Reproduce in full every line between the line holding "Viewport: 573px width, 611px height." and the line holding "(x=433, y=267)", inclusive. Multiply each coordinate in the answers by 1.95 and round to whole numbers, rounding halves up.

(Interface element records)
>>>>>

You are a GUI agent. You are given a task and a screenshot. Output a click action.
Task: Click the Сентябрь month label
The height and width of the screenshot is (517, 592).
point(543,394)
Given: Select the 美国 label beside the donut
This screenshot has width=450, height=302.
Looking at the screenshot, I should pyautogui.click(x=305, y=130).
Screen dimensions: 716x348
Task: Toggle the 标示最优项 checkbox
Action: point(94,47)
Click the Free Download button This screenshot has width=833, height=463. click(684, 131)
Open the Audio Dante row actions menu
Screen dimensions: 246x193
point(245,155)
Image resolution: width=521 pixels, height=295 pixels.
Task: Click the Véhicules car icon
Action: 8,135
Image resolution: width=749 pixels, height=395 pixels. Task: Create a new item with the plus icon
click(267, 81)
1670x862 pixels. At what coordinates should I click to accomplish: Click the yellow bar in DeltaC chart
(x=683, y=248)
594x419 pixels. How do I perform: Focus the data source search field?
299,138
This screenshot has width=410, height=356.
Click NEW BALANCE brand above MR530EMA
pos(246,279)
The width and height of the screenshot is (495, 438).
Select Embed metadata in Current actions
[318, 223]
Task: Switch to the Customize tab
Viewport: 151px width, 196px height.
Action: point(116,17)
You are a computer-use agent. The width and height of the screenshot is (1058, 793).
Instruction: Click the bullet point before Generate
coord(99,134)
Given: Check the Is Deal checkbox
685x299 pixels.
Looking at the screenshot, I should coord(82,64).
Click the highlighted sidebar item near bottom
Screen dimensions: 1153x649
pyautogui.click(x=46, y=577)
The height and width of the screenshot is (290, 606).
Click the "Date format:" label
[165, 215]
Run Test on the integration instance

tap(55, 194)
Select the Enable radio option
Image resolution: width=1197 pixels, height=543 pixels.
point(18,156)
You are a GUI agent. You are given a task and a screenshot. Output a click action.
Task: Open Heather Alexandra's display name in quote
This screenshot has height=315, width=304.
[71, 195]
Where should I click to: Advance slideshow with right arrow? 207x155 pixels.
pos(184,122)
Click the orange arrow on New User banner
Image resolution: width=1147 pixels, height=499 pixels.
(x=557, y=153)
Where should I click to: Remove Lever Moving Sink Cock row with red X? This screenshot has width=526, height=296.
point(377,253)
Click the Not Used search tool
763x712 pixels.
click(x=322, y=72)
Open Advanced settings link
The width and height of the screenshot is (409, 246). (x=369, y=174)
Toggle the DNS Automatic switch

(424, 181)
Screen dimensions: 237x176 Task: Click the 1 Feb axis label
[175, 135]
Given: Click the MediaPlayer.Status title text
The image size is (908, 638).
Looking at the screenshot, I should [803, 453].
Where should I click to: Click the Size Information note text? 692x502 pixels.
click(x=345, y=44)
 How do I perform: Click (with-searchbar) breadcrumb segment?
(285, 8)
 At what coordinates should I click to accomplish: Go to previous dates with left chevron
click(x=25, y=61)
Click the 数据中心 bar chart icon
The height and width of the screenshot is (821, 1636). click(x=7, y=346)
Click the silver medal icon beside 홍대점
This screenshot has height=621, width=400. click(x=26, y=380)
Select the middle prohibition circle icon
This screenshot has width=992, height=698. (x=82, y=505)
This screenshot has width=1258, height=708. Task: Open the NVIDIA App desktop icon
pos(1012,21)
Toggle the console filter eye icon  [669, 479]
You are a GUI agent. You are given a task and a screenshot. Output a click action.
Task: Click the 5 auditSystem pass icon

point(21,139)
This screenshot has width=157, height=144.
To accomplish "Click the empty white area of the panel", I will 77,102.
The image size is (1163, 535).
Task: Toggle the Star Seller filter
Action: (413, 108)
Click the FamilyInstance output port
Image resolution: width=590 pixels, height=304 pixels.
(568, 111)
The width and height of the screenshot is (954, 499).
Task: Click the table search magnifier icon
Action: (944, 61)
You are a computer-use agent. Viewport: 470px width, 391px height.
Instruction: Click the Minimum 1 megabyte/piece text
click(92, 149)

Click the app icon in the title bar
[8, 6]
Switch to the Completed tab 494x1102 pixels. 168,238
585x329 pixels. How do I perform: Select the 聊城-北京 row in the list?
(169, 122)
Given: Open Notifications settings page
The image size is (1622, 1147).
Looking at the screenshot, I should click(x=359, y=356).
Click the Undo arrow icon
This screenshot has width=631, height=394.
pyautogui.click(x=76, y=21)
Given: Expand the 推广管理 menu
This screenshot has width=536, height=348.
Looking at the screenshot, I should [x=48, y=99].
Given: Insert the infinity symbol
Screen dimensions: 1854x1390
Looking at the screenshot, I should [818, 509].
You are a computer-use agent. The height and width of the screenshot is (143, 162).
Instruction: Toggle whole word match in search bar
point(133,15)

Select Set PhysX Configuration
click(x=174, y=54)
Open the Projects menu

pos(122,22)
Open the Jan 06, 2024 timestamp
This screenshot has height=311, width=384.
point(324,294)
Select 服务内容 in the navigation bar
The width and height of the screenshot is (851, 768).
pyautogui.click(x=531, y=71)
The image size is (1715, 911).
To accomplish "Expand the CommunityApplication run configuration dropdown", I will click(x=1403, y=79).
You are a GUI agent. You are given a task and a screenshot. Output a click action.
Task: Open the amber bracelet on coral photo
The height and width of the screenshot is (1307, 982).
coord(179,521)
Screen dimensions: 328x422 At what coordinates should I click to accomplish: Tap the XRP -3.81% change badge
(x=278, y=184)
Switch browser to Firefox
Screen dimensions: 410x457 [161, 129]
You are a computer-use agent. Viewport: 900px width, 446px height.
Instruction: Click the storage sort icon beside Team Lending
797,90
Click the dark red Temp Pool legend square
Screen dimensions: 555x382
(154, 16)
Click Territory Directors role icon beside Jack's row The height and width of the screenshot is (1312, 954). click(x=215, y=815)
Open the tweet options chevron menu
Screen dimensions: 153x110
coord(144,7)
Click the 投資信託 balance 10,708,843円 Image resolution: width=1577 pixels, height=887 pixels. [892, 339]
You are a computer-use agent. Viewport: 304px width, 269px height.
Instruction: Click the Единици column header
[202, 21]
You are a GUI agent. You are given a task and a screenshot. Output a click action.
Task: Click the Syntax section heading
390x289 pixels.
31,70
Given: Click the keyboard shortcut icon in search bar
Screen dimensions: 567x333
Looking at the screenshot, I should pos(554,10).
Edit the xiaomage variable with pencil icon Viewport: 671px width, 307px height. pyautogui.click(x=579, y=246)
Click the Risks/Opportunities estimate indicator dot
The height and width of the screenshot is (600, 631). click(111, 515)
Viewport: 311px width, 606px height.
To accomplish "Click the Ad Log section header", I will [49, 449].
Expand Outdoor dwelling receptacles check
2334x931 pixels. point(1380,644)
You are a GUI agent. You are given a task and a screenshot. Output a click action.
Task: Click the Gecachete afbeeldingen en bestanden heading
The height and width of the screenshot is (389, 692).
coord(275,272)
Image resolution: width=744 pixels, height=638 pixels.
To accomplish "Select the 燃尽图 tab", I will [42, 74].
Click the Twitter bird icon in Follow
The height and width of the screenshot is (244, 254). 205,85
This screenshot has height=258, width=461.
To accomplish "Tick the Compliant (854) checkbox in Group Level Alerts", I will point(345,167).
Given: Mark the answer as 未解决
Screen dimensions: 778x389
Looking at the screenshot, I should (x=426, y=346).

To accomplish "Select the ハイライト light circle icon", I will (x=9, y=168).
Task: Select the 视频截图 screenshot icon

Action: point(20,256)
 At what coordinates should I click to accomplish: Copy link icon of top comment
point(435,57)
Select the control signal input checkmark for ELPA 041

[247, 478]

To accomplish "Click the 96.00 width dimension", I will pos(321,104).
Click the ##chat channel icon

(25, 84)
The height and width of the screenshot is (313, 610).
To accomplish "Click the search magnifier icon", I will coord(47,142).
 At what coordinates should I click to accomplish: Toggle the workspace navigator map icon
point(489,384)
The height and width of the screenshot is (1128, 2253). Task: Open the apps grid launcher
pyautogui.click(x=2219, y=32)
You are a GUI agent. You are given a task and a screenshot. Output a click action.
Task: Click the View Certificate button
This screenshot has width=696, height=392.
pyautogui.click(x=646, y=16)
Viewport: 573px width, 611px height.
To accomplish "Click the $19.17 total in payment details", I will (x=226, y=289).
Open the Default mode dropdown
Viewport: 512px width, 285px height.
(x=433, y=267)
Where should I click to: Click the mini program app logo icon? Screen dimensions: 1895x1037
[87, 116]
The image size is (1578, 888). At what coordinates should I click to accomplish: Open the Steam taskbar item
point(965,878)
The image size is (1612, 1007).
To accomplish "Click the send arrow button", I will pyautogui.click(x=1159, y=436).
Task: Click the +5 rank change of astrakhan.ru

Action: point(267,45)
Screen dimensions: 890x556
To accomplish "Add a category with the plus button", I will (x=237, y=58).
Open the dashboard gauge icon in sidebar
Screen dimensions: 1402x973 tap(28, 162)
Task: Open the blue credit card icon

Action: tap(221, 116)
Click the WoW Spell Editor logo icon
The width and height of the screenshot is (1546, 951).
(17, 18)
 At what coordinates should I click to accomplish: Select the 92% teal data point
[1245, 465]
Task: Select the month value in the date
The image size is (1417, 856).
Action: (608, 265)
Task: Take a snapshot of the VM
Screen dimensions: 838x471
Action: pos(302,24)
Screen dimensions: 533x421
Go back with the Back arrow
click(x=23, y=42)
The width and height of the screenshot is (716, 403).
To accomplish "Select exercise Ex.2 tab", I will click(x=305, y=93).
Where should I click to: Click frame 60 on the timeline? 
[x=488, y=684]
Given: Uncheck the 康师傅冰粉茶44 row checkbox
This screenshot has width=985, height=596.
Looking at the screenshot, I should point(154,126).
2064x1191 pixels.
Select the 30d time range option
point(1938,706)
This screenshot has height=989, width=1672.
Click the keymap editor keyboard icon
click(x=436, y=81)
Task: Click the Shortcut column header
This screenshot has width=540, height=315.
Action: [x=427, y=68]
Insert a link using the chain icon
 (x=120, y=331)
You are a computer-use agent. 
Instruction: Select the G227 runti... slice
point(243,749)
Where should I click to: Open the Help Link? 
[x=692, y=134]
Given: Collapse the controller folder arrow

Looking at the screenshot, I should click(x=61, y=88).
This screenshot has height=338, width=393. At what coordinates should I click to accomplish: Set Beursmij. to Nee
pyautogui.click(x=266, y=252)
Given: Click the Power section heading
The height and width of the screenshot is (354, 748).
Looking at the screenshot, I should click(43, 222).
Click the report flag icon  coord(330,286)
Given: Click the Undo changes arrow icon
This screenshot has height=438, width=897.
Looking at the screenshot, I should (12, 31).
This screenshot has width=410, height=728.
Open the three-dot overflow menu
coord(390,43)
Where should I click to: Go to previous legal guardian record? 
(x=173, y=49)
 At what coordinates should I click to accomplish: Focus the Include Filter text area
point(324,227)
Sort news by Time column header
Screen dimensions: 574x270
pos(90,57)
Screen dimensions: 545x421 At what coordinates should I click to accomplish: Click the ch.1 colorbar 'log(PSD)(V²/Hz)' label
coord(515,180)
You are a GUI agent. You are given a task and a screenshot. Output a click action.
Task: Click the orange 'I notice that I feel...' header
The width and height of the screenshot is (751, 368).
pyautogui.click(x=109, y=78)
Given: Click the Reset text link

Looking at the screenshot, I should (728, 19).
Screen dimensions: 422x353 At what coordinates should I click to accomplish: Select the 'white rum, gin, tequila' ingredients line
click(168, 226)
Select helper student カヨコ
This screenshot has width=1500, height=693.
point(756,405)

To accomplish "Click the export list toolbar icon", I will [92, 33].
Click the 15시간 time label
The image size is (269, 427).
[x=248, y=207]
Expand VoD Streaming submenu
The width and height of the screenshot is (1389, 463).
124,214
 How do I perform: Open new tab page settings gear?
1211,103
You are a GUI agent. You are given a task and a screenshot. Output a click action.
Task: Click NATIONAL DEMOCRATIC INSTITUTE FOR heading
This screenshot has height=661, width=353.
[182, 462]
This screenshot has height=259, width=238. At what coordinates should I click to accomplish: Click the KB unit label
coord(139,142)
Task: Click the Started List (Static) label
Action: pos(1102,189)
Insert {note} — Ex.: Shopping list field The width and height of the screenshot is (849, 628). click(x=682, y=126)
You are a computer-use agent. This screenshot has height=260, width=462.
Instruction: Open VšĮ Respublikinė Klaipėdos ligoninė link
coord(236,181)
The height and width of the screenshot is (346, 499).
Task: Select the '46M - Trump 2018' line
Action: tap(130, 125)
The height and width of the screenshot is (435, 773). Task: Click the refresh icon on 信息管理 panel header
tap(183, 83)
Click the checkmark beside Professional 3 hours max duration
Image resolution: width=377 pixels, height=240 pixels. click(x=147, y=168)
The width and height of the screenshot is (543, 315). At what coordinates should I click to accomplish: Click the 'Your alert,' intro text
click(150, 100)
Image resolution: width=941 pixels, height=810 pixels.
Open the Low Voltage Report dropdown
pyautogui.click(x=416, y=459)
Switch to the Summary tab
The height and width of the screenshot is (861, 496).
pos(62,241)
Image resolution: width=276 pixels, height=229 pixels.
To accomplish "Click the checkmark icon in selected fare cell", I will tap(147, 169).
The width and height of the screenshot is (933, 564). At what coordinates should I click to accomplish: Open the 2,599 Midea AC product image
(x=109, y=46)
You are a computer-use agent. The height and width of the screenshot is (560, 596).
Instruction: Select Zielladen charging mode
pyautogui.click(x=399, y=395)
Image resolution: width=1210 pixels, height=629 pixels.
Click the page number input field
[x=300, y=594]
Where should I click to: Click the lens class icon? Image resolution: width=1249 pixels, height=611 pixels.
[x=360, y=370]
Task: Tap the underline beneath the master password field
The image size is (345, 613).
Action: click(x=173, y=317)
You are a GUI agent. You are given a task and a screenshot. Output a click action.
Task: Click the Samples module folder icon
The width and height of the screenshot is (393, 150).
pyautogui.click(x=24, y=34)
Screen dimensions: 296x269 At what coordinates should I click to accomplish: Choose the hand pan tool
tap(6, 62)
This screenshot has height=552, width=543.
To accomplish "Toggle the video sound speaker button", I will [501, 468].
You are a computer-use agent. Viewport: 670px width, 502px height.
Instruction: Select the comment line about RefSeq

<<<<<

Result for this task —
Viewport: 573px width, 611px height.
To accomplish "Click the $19.17 total in payment details", I will (x=441, y=564).
Open the Default mode dropdown
Viewport: 512px width, 285px height.
(x=844, y=521)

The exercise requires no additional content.